Start by setting up the Microsoft Authenticator app on those accounts that you will mandate MFA. I recommend walking through the process and preparing screen shots and exact how-tos for users. They need to start at the setup site and log in with their credentials.

Then they need to download the Authenticator app from the app store on either the Apple or Android store. You’ll then need to add a work account. Get to this location by skipping over personal account and non-Microsoft account options. You can add multiple MFA user accounts to the Authenticator application and, if necessary, add the account to another device as a backup. Once you have set up Microsoft Authenticator, you are set to turn on and enforce MFA.

Setting up break glass accounts

If you mandate multifactor authentication throughout your organization including your global administrator accounts, you’ll want to ensure you have a way into your Azure and Office 365 accounts. If MFA logins are having an issue, you can log in and disable the feature.

• **Requests**
- a) According to the text on MFA setup, why should an organization that mandates MFA, including on global administrator accounts, set up break glass accounts?
- b) Write the next part of the text on MFA setup, picking up after its last sentence.
You won't need the listing that follows the text on MFA setup.

• **Data lines**

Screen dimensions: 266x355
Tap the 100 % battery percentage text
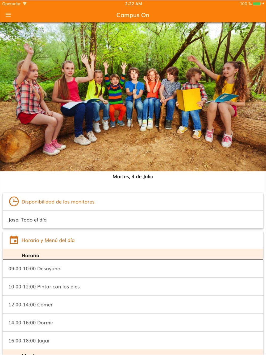(x=246, y=4)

• **Results**
- a) If MFA is required everywhere, including on global administrator accounts, the organization needs a guaranteed way into its Azure and Office 365 accounts. A break glass account provides that access, so if MFA logins run into an issue, someone can still log in and disable the feature.

- b)
You can also decide to whitelist your firm’s location (or multiple locations) and static IP, excluding them from MFA. This comes in handy if you work in one of several states that mandate the reimbursement of the use of phones for business purposes. If your staff uses phones to log into business devices via MFA, there is a clear need for the business use of a phone.

Start by logging into your Microsoft 365 account and set up at least two “break glass” accounts. Make them global administrators and use a password generation tool (or your password saving tool) to generate a long complex password. The account can support up to 256 characters. Make a password of at least 100 characters. Then set up a conditional access policy mandating that MFA exclude these two accounts from the policy.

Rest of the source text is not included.